| Exercise |
Rewrite the items below with "screenshot" swapped for "screen capture" and nothing else changed, omitting the pictures.

-----

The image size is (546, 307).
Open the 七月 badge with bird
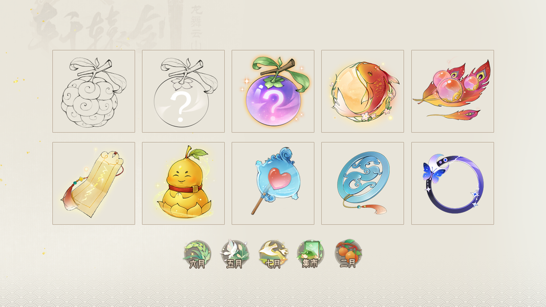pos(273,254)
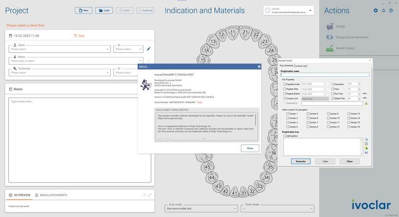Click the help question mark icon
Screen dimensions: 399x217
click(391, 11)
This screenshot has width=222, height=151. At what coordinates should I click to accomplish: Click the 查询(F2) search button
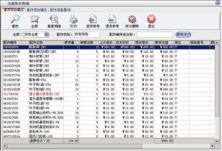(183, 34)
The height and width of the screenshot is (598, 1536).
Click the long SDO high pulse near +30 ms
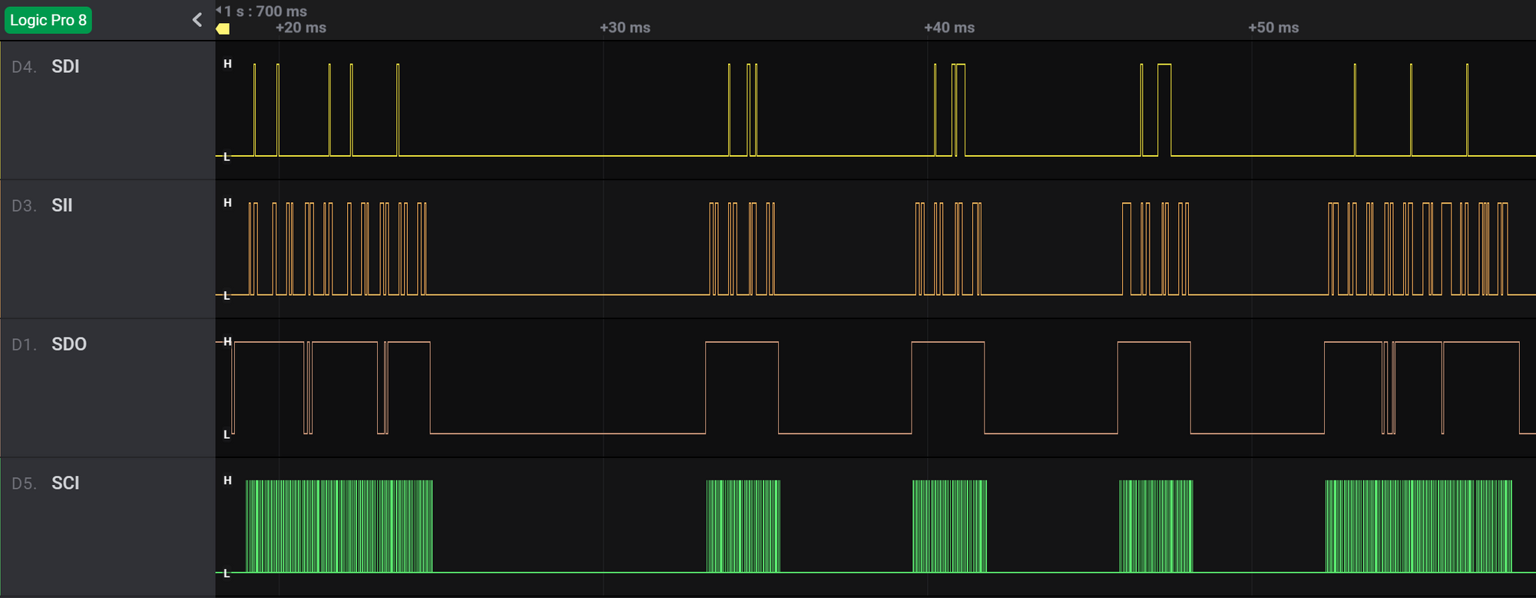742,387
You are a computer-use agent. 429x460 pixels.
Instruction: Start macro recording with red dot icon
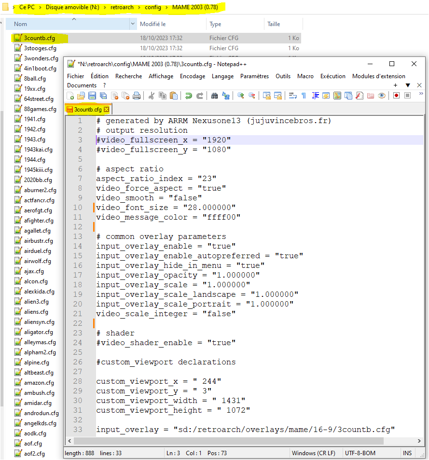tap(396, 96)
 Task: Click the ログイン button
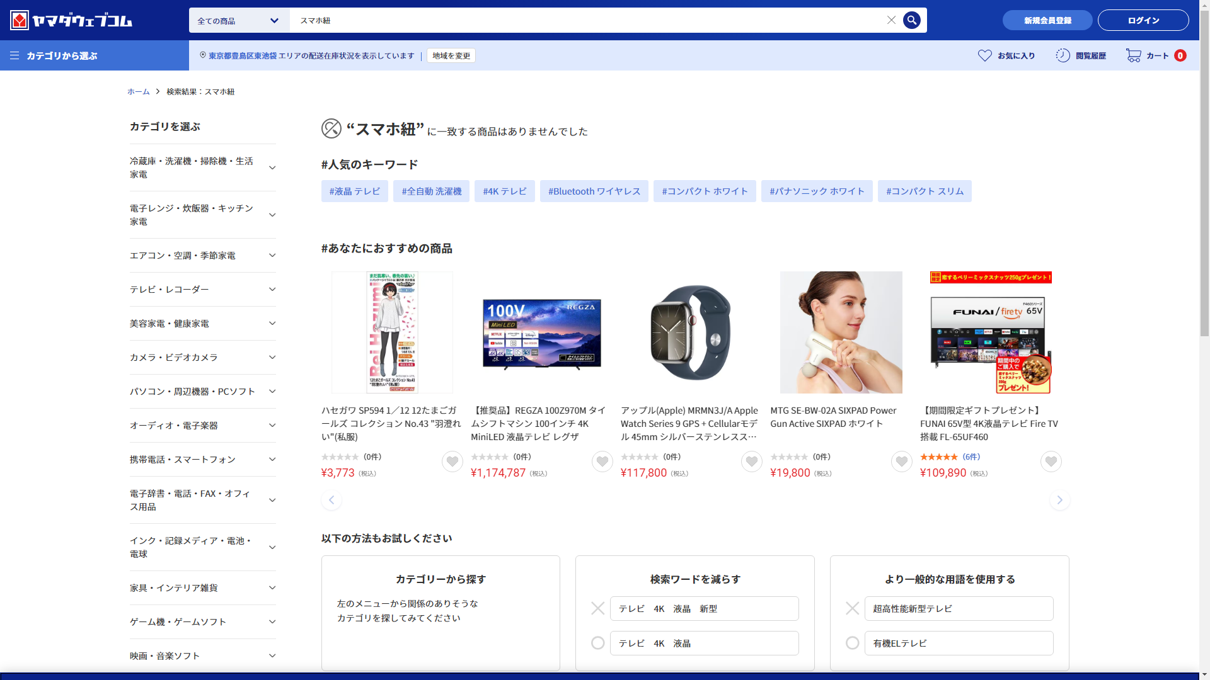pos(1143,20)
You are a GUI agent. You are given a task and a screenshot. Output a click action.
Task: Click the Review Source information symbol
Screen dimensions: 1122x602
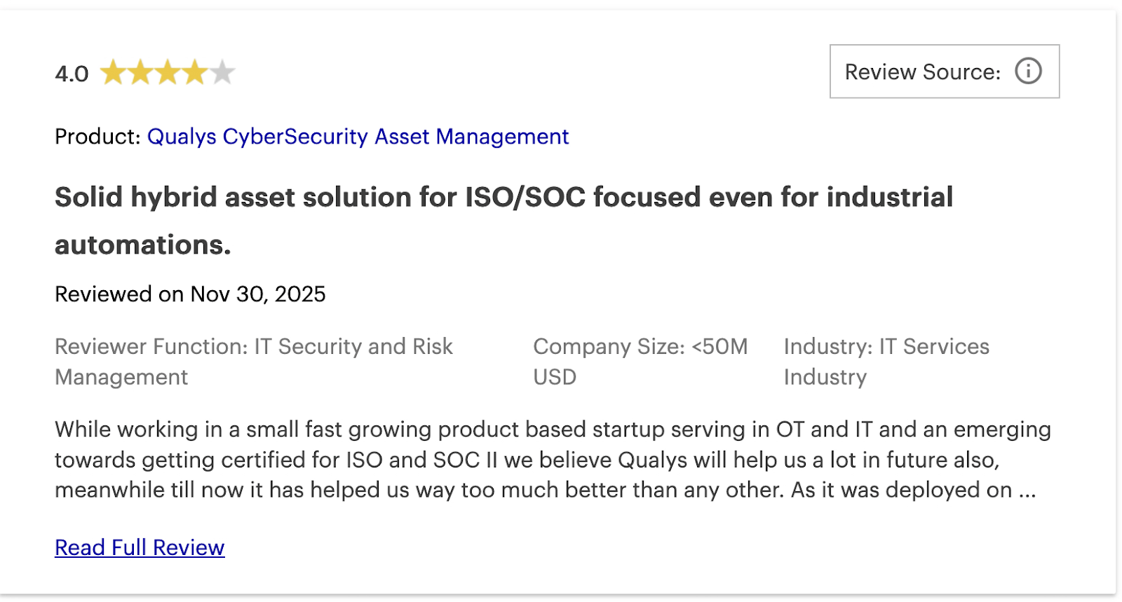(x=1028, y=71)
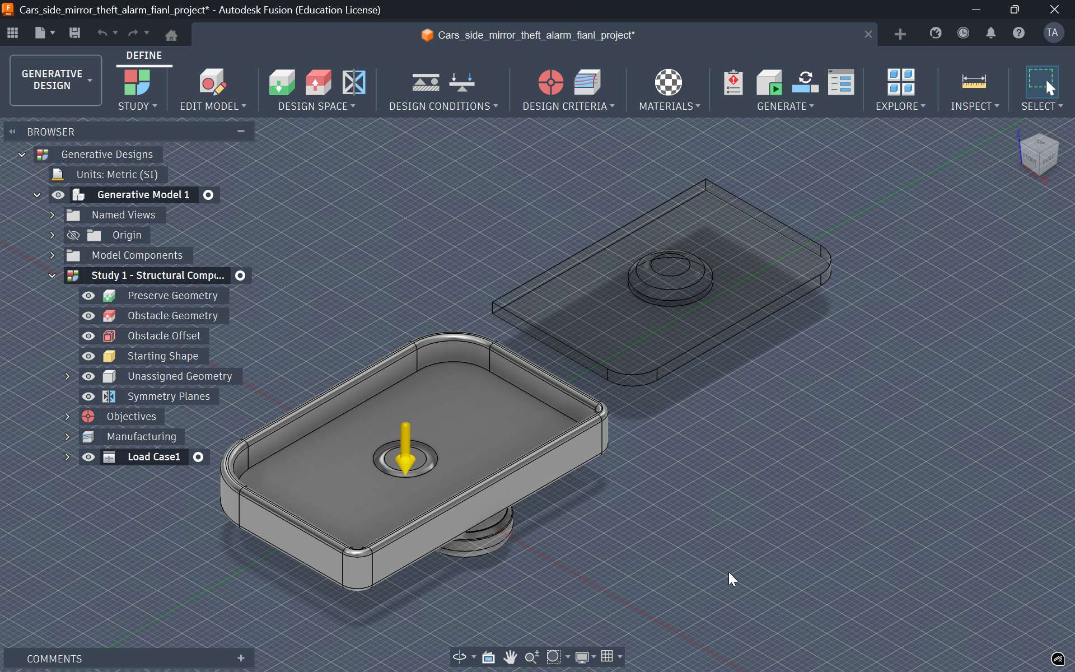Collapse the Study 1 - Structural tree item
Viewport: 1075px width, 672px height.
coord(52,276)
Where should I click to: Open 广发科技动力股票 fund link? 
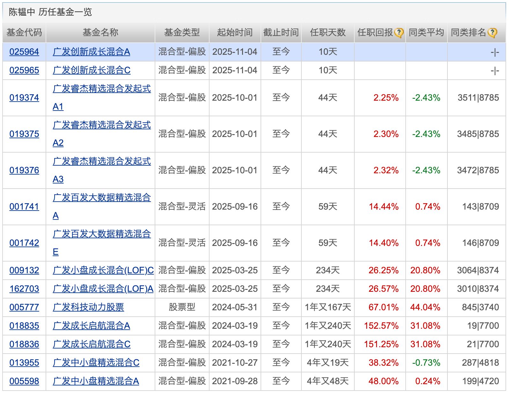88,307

-----

| Answer to the problem |
The image size is (546, 307).
Open the 七月 badge with bird
pos(273,254)
Click the help question mark icon
Screen dimensions: 399x217
click(391, 11)
This screen capture has width=222, height=151. At what coordinates should I click to accomplish: Click the 查询(F2) search button
(183, 34)
The height and width of the screen capture is (598, 1536).
Click the long SDO high pulse near +30 ms
742,387
You are a computer-use agent. 429x460 pixels.
Instruction: Start macro recording with red dot icon
tap(396, 96)
 Task: Click the ログイン button
pos(1143,20)
You are a GUI agent. You are given a task and a screen capture. Output a click action.
Task: Click the Review Source information symbol
Screen dimensions: 1122x602
(x=1028, y=71)
Collapse the Study 1 - Structural tree item
Viewport: 1075px width, 672px height.
coord(52,276)
Where should I click to: Open 广发科技动力股票 fund link? 
88,307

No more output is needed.